→ TASK DIRECTIONS
Every record listed below should be copied exactly.

→ PROVIDED RECORDS
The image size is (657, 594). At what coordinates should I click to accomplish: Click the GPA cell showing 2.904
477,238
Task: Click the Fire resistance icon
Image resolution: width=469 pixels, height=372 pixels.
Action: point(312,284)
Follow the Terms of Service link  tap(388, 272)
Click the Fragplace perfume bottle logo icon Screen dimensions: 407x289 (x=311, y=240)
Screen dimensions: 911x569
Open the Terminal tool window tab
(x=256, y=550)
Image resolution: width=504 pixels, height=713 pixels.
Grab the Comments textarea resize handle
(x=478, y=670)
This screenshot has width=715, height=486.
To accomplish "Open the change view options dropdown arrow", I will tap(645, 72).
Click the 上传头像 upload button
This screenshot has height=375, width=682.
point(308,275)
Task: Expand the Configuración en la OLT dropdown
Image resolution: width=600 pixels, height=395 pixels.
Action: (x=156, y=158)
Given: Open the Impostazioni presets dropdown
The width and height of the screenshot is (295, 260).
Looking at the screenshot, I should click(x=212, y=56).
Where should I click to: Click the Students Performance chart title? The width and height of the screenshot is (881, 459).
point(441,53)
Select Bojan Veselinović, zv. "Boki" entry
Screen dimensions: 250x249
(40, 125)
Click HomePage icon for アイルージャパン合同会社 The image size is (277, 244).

→ SOLVED PROBLEM
The image size is (657, 594). At what coordinates should I click to accomplish: Click the GPA cell showing 2.904
477,238
Task: Click the Fire resistance icon
Image resolution: width=469 pixels, height=372 pixels.
Action: point(312,284)
Follow the Terms of Service link  tap(388, 272)
Click the Fragplace perfume bottle logo icon Screen dimensions: 407x289 (x=311, y=240)
Screen dimensions: 911x569
Open the Terminal tool window tab
(x=256, y=550)
Image resolution: width=504 pixels, height=713 pixels.
Grab the Comments textarea resize handle
(x=478, y=670)
This screenshot has width=715, height=486.
To accomplish "Open the change view options dropdown arrow", I will tap(645, 72).
Click the 上传头像 upload button
This screenshot has height=375, width=682.
point(308,275)
Task: Expand the Configuración en la OLT dropdown
Image resolution: width=600 pixels, height=395 pixels.
Action: (x=156, y=158)
Given: Open the Impostazioni presets dropdown
The width and height of the screenshot is (295, 260).
Looking at the screenshot, I should click(x=212, y=56).
Where should I click to: Click the Students Performance chart title? The width and height of the screenshot is (881, 459).
point(441,53)
Select Bojan Veselinović, zv. "Boki" entry
Screen dimensions: 250x249
(40, 125)
Click HomePage icon for アイルージャパン合同会社 The image size is (277, 244).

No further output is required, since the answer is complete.